Kebanyakan dari mereka adalah para medioker yang cukup puas dengan hidup dalam kenyamanan di tengah kesempatan luas untuk memperkaya diri sendiri.
Sebagai salah satu contoh kita bisa melihat hal itu dalam dinamika pertarungan di tingkat partai politik. Menjelang momen politik Munaslub Partai Golkar, kita menyaksikan partai ini menghadapi beberapa persoalan moral politik yang tidak membanggakan (memalukan).
Momen yang mengecewakan tersebut terkait dengan keterlibatan dari kader partai tersebut dalam problem etis terkait dengan indikasi permintaan konsesi saham dalam kasus penambangan Freeport Inc.
Hal ini diikuti oleh berita tentang bertaburannya uang yang disebarkan di antara para kader menjelang momen politik tersebut. Fenomena seperti di atas menjadi hal yang lumrah dalam setiap perhelatan politik, mengingatkan kita akan lontaran sosiolog legendaris Karl Marx “History repeats itself, first as tragedy, than as farce” (Sejarah berulang kembali, pertama sebagai tragedi, kemudian sebagai lelucon!).
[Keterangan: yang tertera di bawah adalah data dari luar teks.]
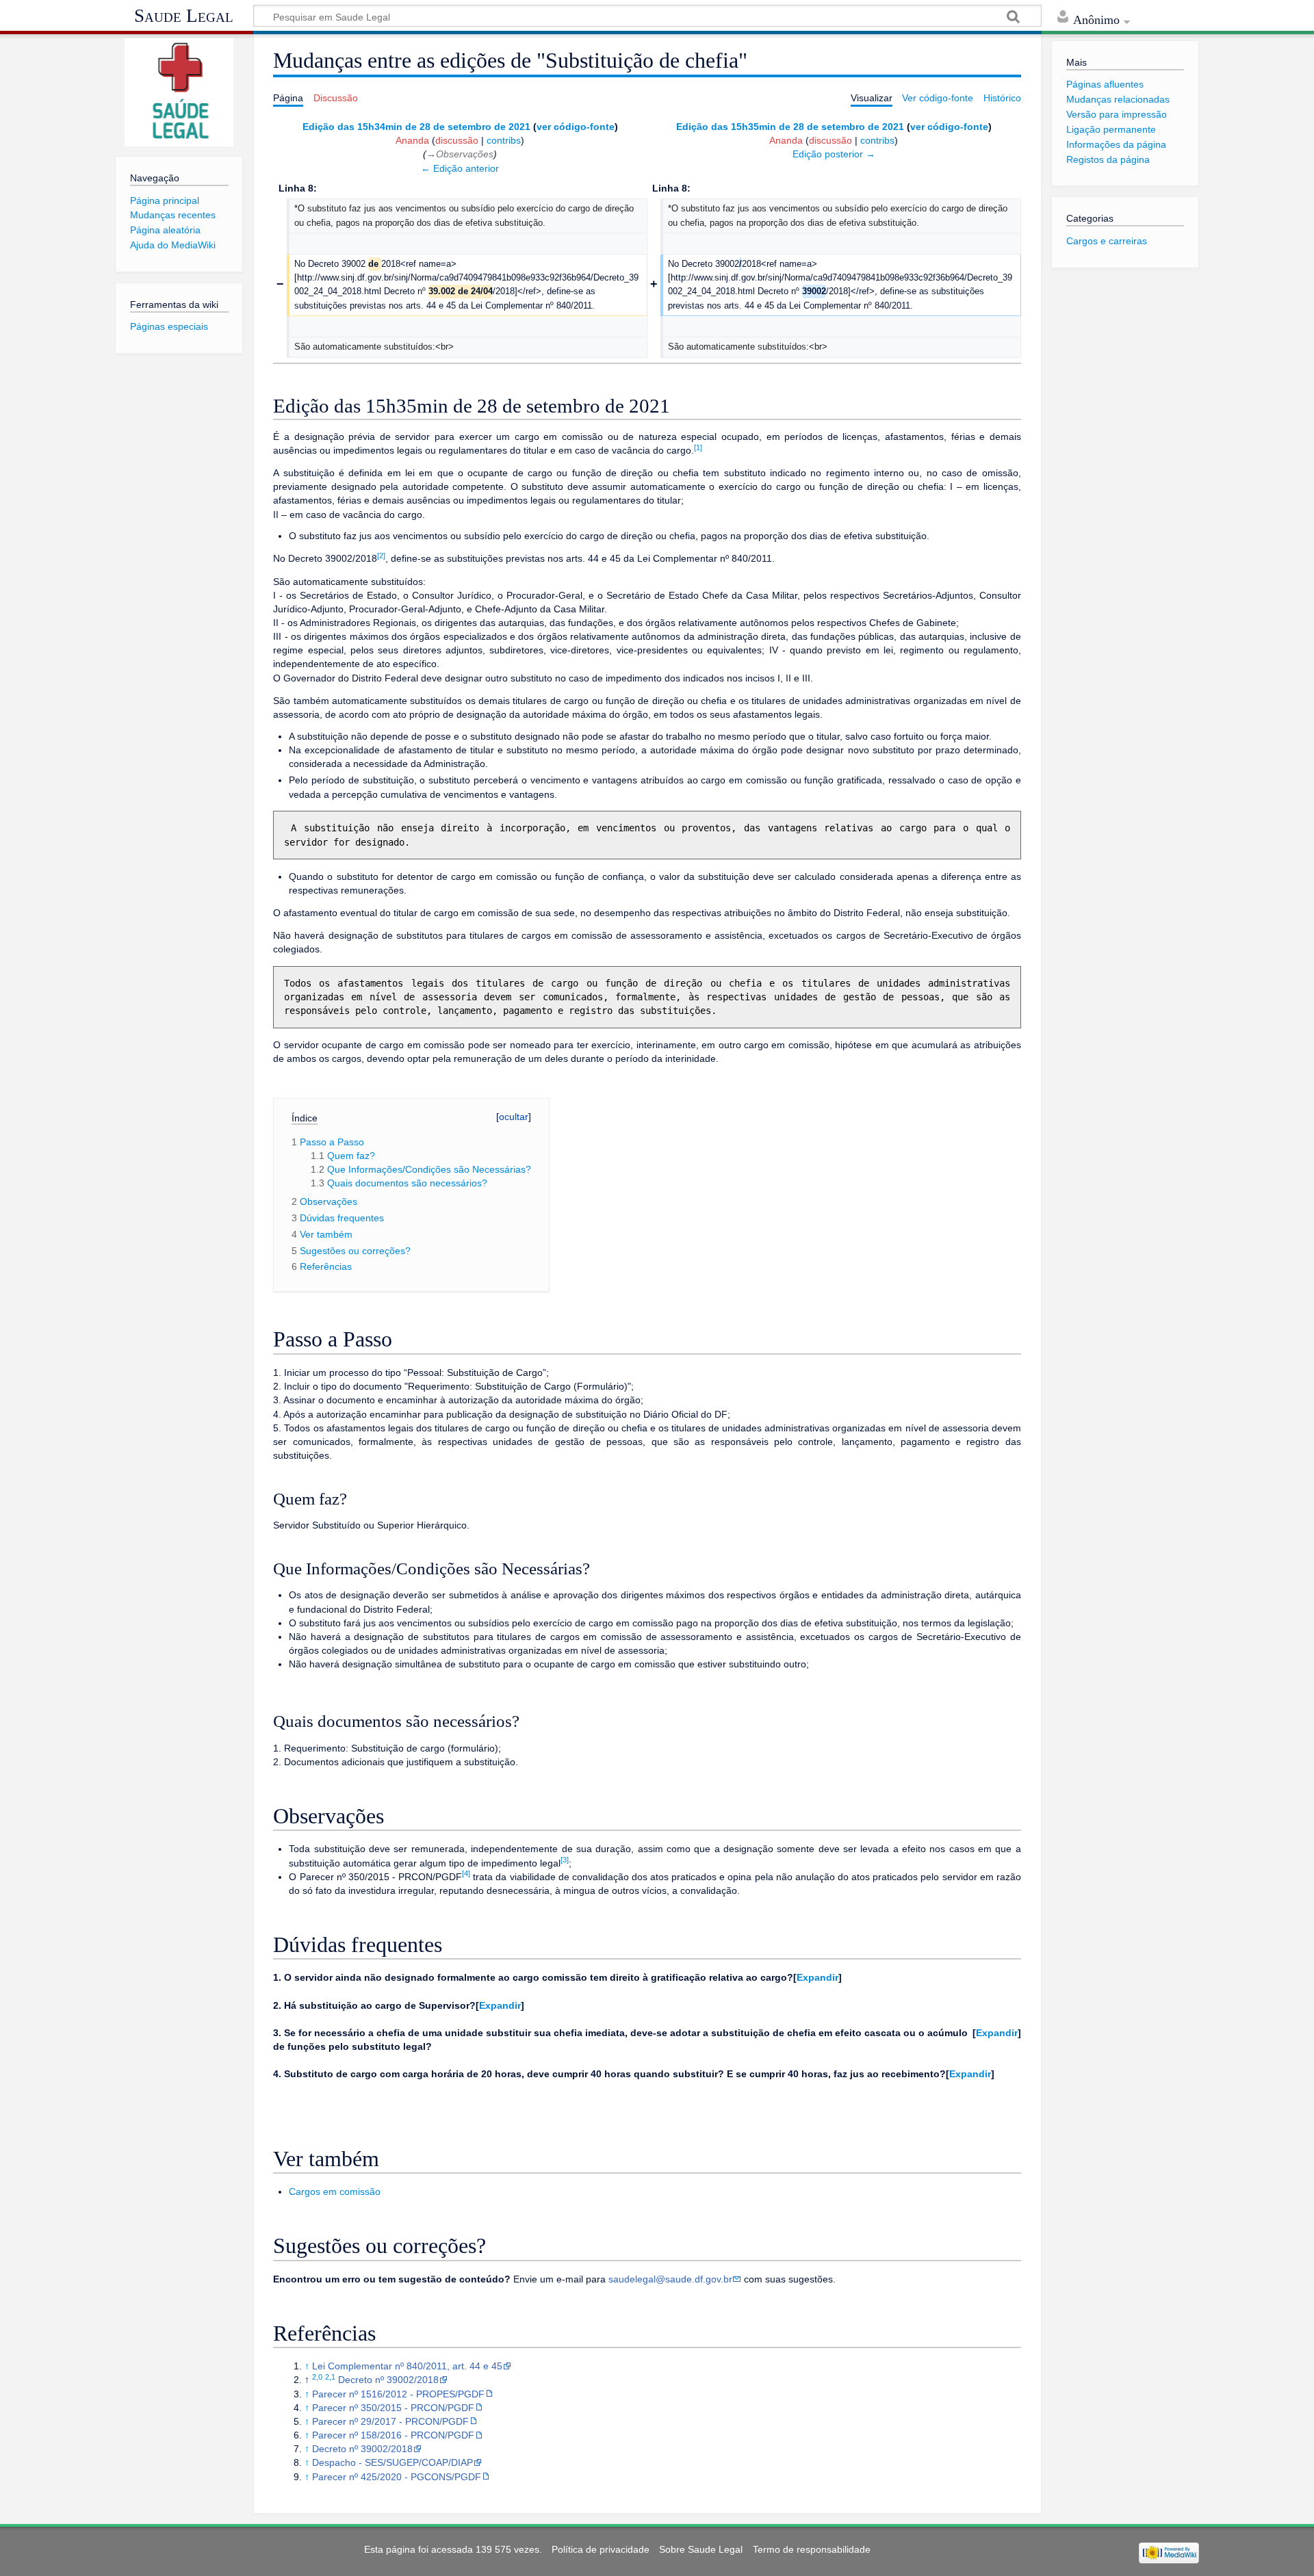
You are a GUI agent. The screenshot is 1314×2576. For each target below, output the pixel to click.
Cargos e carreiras (1106, 241)
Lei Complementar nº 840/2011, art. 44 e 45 (407, 2365)
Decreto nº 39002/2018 (388, 2379)
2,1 (330, 2377)
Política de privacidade (600, 2549)
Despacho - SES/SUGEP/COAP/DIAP (392, 2462)
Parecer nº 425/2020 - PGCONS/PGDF (396, 2476)
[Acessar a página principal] (179, 92)
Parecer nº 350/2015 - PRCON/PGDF (393, 2407)
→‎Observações (459, 153)
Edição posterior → (834, 153)
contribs (504, 140)
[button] (817, 1977)
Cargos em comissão (335, 2191)
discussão (456, 140)
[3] (565, 1860)
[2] (381, 555)
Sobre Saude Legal (701, 2549)
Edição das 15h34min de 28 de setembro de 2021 (416, 126)
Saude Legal (183, 15)
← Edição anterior (460, 168)
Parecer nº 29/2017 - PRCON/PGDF (390, 2421)
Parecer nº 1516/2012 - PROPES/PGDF (398, 2394)
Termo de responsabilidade (812, 2549)
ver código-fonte (576, 126)
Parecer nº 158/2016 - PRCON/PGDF (393, 2435)
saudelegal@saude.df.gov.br (670, 2279)
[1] (698, 447)
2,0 (317, 2377)
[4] (466, 1873)
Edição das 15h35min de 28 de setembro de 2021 (790, 126)
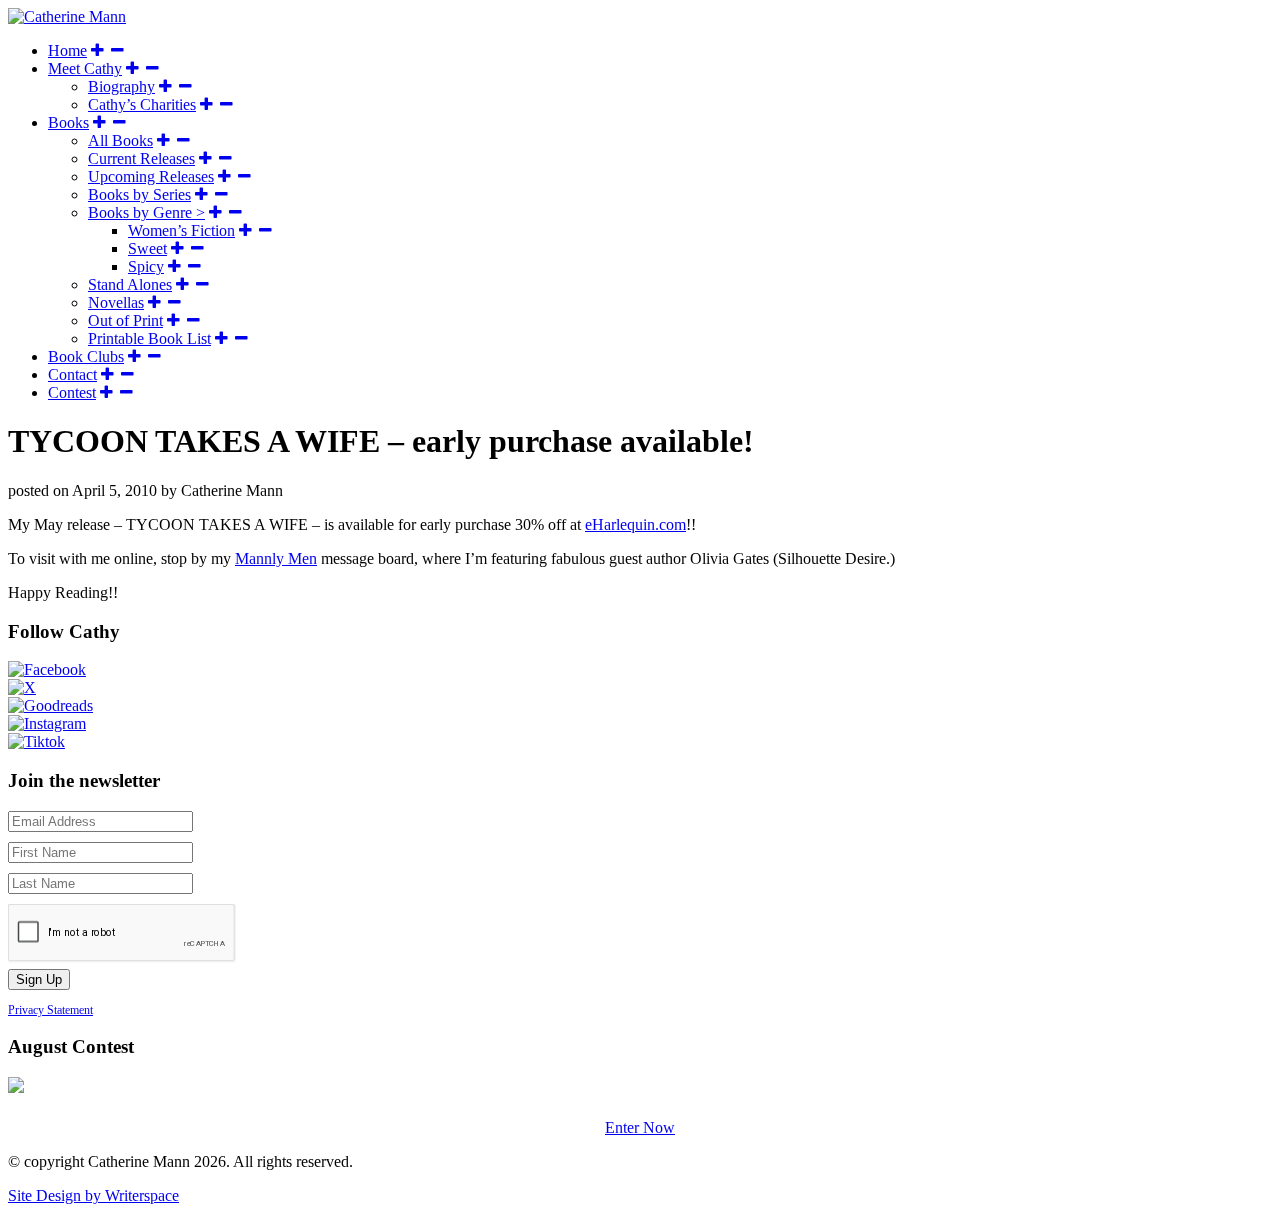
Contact (72, 374)
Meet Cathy (85, 68)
Kalau memang partai sebesar Partai Golkar tidak memiliki kader lain yang lebih kredibel, jangan kaget kalau partai mereka ditinggal oleh rakyat Indonesia dan digilas oleh laju sejarah!
Yang harus disadari setiap politisi saat ini adalah mereka kerapkali mengulang-ulang sikap-sikap medioker yang sama di tengah kesadaran politik setiap warga negara yang semakin lama semakin tinggi.
Tentu ketika melihat realitas politik kita sekarang, bentuk-bentuk politik ala medioker yang mengejar kepentingan diri dibandingkan keutamaan sosial masih berkuasa. Sampai kapan keadaan seperti ini akan terus berlangsung? Seberapa lama mereka bisa bertahan dengan sikap-sikap yang oleh publik dianggap sebagai lelucon yang tidak lucu?
Penggambaran muram atas realitas politik yang tengah berlangsung di Indonesia ini tentu tidak dimaksudkan membuat kita pesimis. Indonesia bukanlah negeri tanpa masa depan.
Di antara begitu banyaknya ketidakpedulian dan keserakahan perilaku para politisi kita, masih tetap muncul para politisi negarawan yang memegang suluh pencerah di tengah tantangan bernegara yang begitu berat.
Hal yang mirip juga tengah kita saksikan dalam momentum menjelang Pilkada Jakarta 2017. Betapa kuatnya perasaan insecure dan kepanikan berkembang dari kubu partai-partai politik ketika tampilnya tokoh kandidat dari calon perseorangan yang mendapatkan dukungan publik begitu luas.
Semestinya fenomena ini membuat mereka bercermin bahwa bisa jadi banyak kader partai yang tangguh dan berkomitmen. Karena belenggu kepentingan dan kekuasaan oligarki untuk mempertahankan kemakmuran selama ini, tokoh-tokoh politisi seperti ini tidak dapat tampil ke depan merehabilitasi partai politik yang sudah saatnya direformasi.